Environmental regulators agreed last Friday to let a contractor continue putting sand on the eastern portion of Oak Island’s shore until midnight on Saturday, May 22, town officials announced.
The hopper dredge Dodge Island will continue pulling sand from Jay Bird Shoals and Great Lakes Dredge and Dock has until Wednesday, May 26, to get pipelines and heavy equipment off the beach.
The Ohio, the larger of the two dredges, shut down Monday, said Town Manager David Kelly. Great Lakes was more than two months behind on the $16-million job when it brought in the Dodge Island to help with the job. Dredging was originally scheduled to finish the first of May, when threatened and endangered sea turtles begin coming ashore to lay their nests. State and federal regulators have agreed to two extensions with the understanding that sea turtle experts will watch out for the reptiles all night and shut down the work if they spot any turtles.
As of press time, Kelly said the job was roughly 90-percent completed and he expected the contractor to finish the work - or at least bring sand within 200-300 feet of Middleton Avenue which is the contracted target.

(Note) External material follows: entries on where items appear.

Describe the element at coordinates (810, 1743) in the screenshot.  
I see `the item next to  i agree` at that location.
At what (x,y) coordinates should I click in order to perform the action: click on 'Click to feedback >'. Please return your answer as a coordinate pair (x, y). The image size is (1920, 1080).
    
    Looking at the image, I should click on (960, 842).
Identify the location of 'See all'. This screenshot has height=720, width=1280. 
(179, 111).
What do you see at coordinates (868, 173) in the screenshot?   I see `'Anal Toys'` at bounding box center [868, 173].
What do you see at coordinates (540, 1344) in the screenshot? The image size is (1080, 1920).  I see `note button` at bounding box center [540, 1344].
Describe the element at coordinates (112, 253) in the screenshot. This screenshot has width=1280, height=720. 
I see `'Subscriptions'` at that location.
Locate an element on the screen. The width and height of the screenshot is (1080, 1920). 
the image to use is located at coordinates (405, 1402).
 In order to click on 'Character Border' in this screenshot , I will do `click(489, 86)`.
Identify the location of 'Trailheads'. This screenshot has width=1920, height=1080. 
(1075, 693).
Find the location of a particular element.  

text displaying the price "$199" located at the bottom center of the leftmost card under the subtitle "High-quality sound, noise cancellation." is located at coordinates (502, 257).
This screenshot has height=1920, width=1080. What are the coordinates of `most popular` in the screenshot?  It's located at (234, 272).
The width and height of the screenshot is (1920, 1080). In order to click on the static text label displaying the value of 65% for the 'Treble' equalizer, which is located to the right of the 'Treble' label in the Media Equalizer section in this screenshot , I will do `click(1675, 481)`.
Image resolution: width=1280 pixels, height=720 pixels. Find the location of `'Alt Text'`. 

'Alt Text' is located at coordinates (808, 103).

The contractor must pay up to $4,000 a day for every day that the work goes unfinished, town officials said.
The biggest cost to the contractor would not be those agreed-to “liquidated damages:” it would be the cost to bring a dredge vessel and associated equipment to Oak Island for a second time in the winter of 2021-2022, which is called “mobilization costs.”
The work is creating a dune roughly seven feet tall and 10-feet wide to replace hurricane losses.
Kelly said town council would hold a special meeting to discuss sand on Thursday, May 27, at 10 a.m.
Beach-goers should stay clear of the work zone and cross the pipeline only at designated walkovers. It is important that visitors not attempt to cross the dunes except at spots marked with posts and ropes.